_PROBLEM REQUIREMENTS_: Below are the entries to work from; restate word for word the portion that opens with the line containing "Task: Refresh the ongoing meetings list" and closes with the line containing "The height and", keeping both.

_PROVIDED RECORDS_:
┌──
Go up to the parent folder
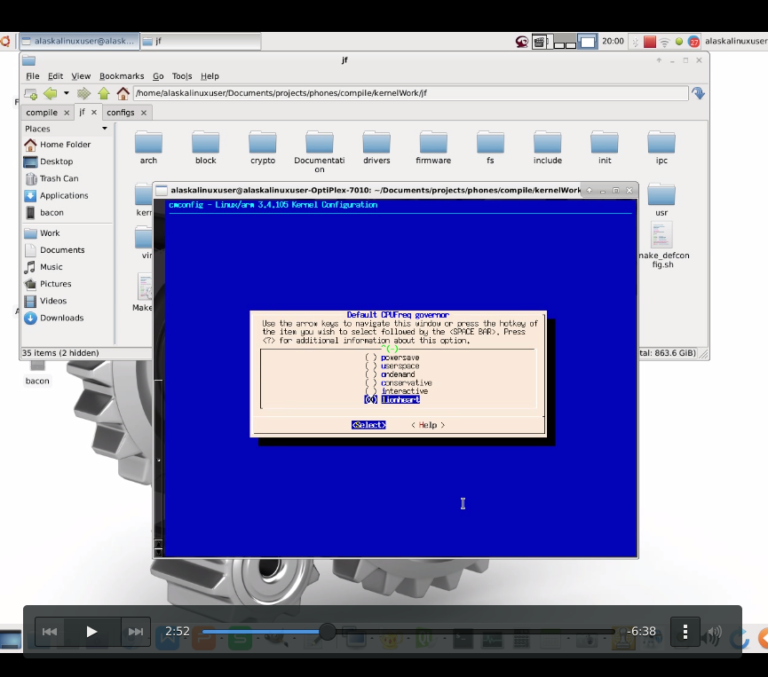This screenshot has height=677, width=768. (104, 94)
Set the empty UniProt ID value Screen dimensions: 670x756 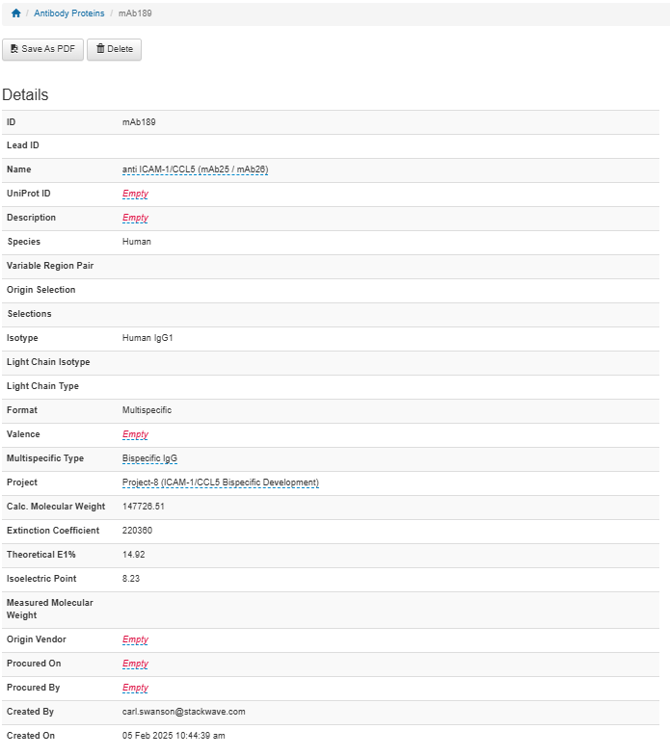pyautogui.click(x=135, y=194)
└──
┌──
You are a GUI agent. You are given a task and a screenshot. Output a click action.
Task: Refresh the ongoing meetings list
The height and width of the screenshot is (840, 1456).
└──
┌──
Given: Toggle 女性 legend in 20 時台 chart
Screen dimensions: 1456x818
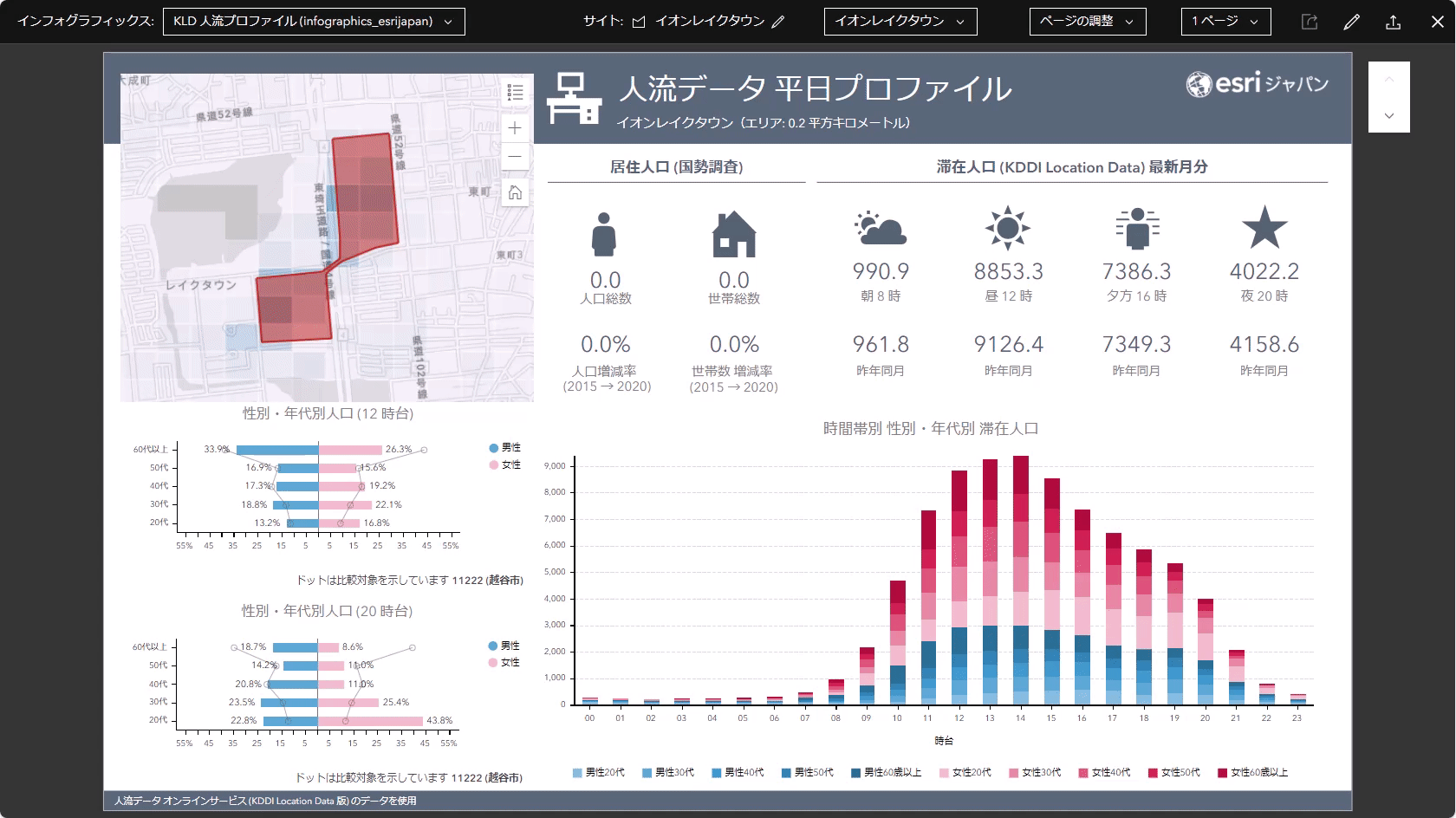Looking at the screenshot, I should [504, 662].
└──
_WRITTEN RESPONSE_:
Task: Refresh the ongoing meetings list
The height and width of the screenshot is (840, 1456).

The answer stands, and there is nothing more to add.